*Задания*.
(1) Перепишите фрагмент текста о спектакле, начиная со слов «Режиссер и художник» и продолжая до слов «находится сам собой.», подставив «сценограф» вместо «художник».
(2) Изложите короче абзац текста о спектакле, начинающийся словами «В последнем акте художник», сохранив основные факты.
(3) Перечислите все названия местностей, которые упоминаются в тексте о спектакле.
───── Текст страницы ─────
194 А сколько решимости, несгибаемой воли в освещенных неровным светом луны фигурах захваченных немцами в плен, избитых и израненных моряков. Они сидят спиной к спине, локоть к локтю товарища и поют матросскую песню «Раскинулось море широко».
Но странное дело — печальный и скорбный мотив этой песни об умирающем кочегаре звучит сейчас так же сурово и грозно, как и «Варяг», с которым они с час назад шли в последнюю атаку на врага.
И мы понимаем, почему немецкий офицер, в ответ на категорическое требование которого — «Кто будет давать показаний?» — моряки затянули эту песню, в ярости кричит: «Забастовка». Ему, не знающему русского языка, эта песня показалась революционной, показалась вызовом, призывом к сопротивлению.
Режиссер и художник поместили пленных матросов в развалины генуэзской крепости. И это не случайно.
В последнем акте художник настойчиво использует в декорации исторические мотивы. Сторожевой пост Вайнонена и Сиплого он устанавливает у подножья древней скифской бабы, сцену боя разворачивает в развалинах генуэзской крепости, предстающих перед нами в самых различных ракурсах. Откуда пришло это? Когда перевертываешь последнюю страницу пьесы, ответ находится сам собой.
«Таврия. 1932 год», — поставил внизу страницы Вишневский. Не Приазовье, не Черноморское побережье, а подернутое дымкой времени слово: «Таврия».
───── Собранные данные ─────
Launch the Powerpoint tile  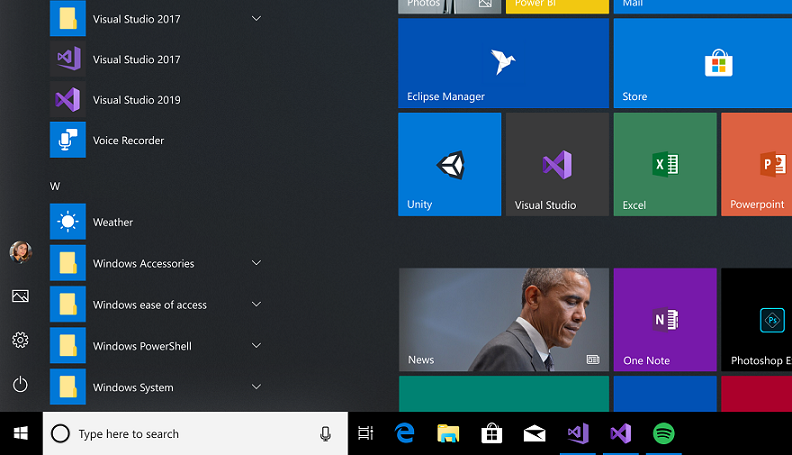pos(756,164)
─────
*Ответы к заданиям*.
(1)
Режиссер и сценограф поместили пленных матросов в развалины генуэзской крепости. И это не случайно.
В последнем акте сценограф настойчиво использует в декорации исторические мотивы. Сторожевой пост Вайнонена и Сиплого он устанавливает у подножья древней скифской бабы, сцену боя разворачивает в развалинах генуэзской крепости, предстающих перед нами в самых различных ракурсах. Откуда пришло это? Когда перевертываешь последнюю страницу пьесы, ответ находится сам собой.

(2) В последнем акте художник вводит в декорации исторические мотивы. Сторожевой пост Вайнонена и Сиплого стоит у подножья древней скифской бабы, а бой идет в развалинах генуэзской крепости, показанных в разных ракурсах. Откуда это пришло, становится ясно на последней странице пьесы.

(3) Таврия, Приазовье, Черноморское побережье